───── Textauszug ─────

Seit Juni bin ich nun beruflich in Chemnitz. Und ja, ich fühle mich hier wohl. Immer wieder begegneten mir vor allem Einheimische, die mir sagten: „Chemnitz ist okay, aber es ist nichts los.“ Ich dachte mir: „Na gut, macht nichts, ich bin sowieso nur für einige Monate hier. Wird schon nicht so schlimm sein.“ Tatsächlich erlebe ich die drittgrößte Stadt in Sachsen als lebendig und aufstrebend. Hier eine kleine Liebeserklärung an meine Exilheimat.

 

 

Schon an meinem ersten Wochenende in Chemnitz musste ich mich entscheiden: Es wurde sowohl zu einem Fest im Straßenbahnmuseum, als auch im Kulturforum und früheren Einkaufszentrum Tietz geladen, außerdem hätte man an einer Demo mitgehen oder ein öffentliches Rockkonzert in der Innenstadt besuchen können. Und ich hatte nicht nach Events gesucht! Jeden Abend finden irgendwo Film- oder Theatervorführungen, Ausstellungseröffnungen oder Straßenfeste statt. Nachdem ich ursprünglich aus dem schönen aber nicht sehr großen Örtchen Muggensturm komme, empfand ich dieses Angebot vor allem im kulturellen Bereich nicht gerade als Äquivalent zu „Hier ist nichts los.“

 

Ich entschied mich an besagtem Wochenende für einen Stadtspaziergang und für einen Besuch des Festes im Straßenbahnmuseum. Auf dem Grundstück des ältesten Betriebshofs der Chemnitzer Straßenbahn wurden historische Schilder, Maschinen und noch betriebsfähige Waggons aus verschiedenen Epochen zur Schau gestellt. Ein gelungener Einstieg in eine Stadt, die ihrer Industrie so viel zu verdanken hat.

───── Bereitgestellte Einträge ─────

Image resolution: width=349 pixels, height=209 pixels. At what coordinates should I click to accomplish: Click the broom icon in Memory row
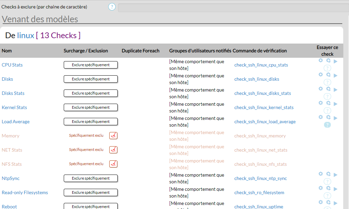113,136
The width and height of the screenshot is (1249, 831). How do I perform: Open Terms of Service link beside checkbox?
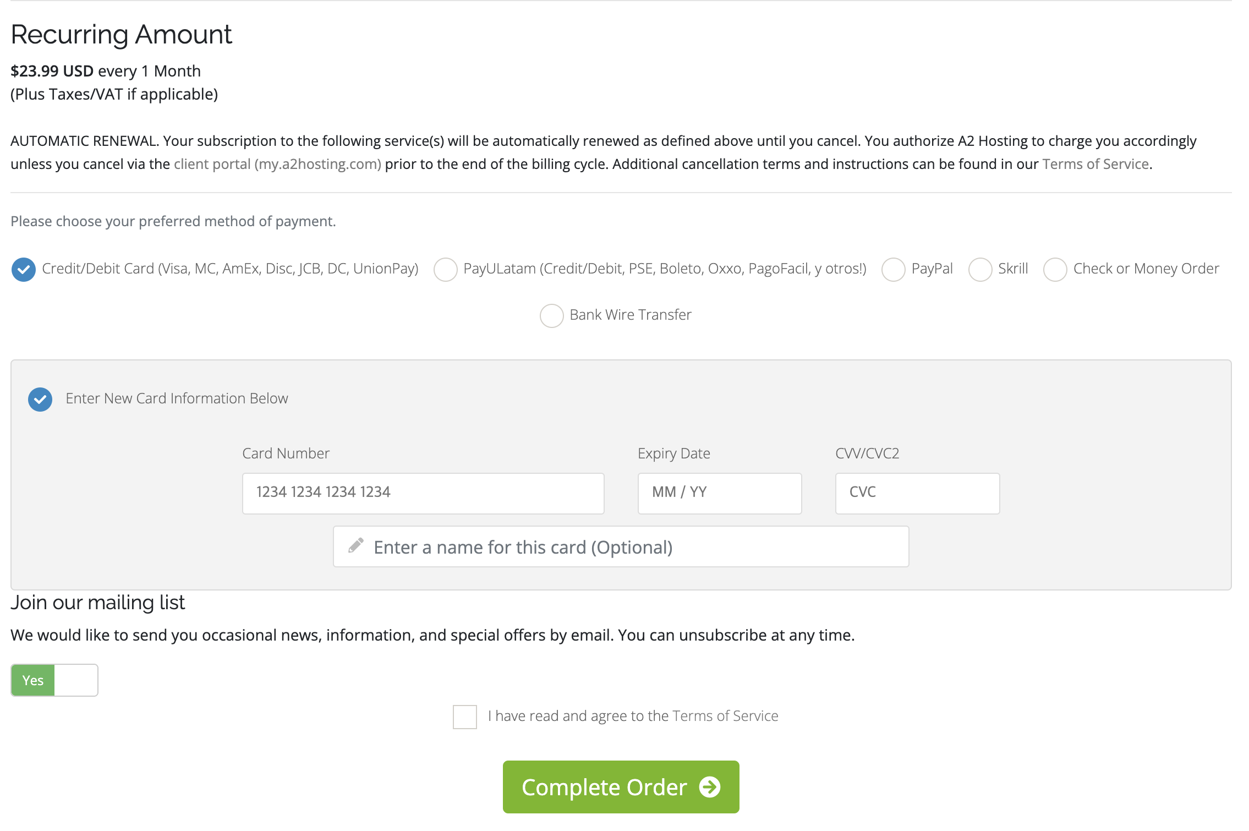pyautogui.click(x=725, y=716)
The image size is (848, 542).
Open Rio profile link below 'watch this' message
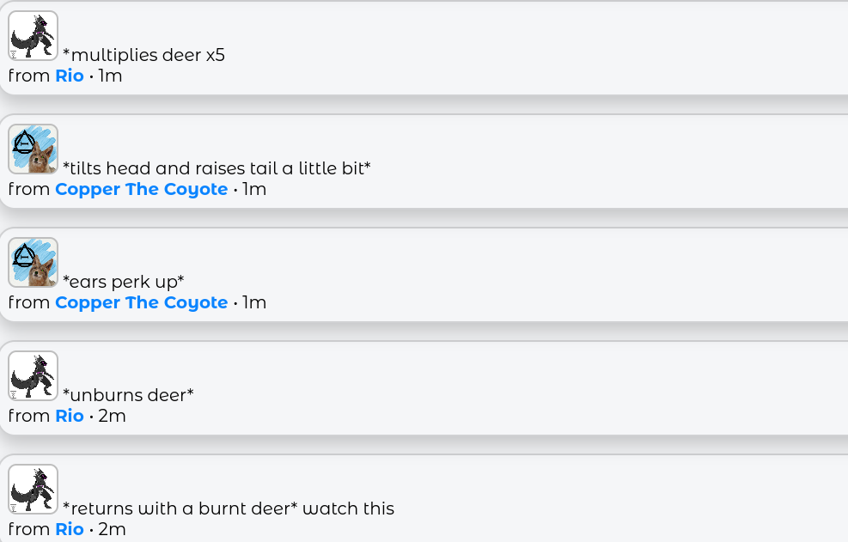[70, 529]
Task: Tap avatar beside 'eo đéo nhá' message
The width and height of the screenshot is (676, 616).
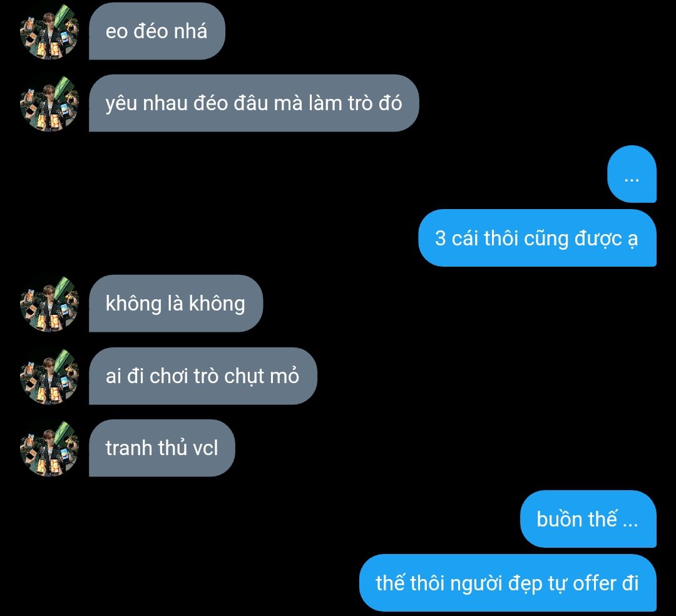Action: click(49, 31)
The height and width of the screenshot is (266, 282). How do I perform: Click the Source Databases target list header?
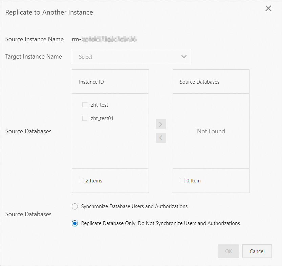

─────

• **Schriftliche Aufgabe 1**:
Wie lautet im Text über Chemnitz der Abschnitt von „Seit Juni bin“ bis „an meine Exilheimat.“? Geben Sie ihn wortgetreu wieder.
• **Schriftliche Aufgabe 2**:
Wie geht der Text über Chemnitz weiter? Führen Sie ihn im Anschluss an seinen letzten Satz fort.
Die Liste ist eigenständiges Material und gehört nicht zum Text über Chemnitz.

• **Erwartete Antwort 1**:
Seit Juni bin ich nun beruflich in Chemnitz. Und ja, ich fühle mich hier wohl. Immer wieder begegneten mir vor allem Einheimische, die mir sagten: „Chemnitz ist okay, aber es ist nichts los.“ Ich dachte mir: „Na gut, macht nichts, ich bin sowieso nur für einige Monate hier. Wird schon nicht so schlimm sein.“ Tatsächlich erlebe ich die drittgrößte Stadt in Sachsen als lebendig und aufstrebend. Hier eine kleine Liebeserklärung an meine Exilheimat.

• **Erwartete Antwort 2**:
 

 

Von 1953 bis 1990 hieß die Stadt nicht Chemnitz, wie zuvor und heute wieder, sondern Karl-Marx-Stadt. An diesen Namen erinnert heute vor allem noch eine der vielleicht nicht schönsten, aber zumindest durch seine Monumentalität beeindruckenden Plastiken im öffentlichen Stadtraum: Das Karl-Marx-Monument. Der über sieben Meter hohe und ca. 40 Tonnen schwere Kopf aus Bronze wurde vom sowjetischen Bildhauer Lew Jefimowitsch Kerbel (1917–2003) entworfen und in Leningrad gegossen. Mit der Rückbenennung der Stadt in Chemnitz wurde eine Beseitigung des sozialistischen Symbols diskutiert – zum Glück ist der liebevoll Nischl (Kopf) genannte Koloss unbeschadet aus dieser Umstrukturierung herausgekommen.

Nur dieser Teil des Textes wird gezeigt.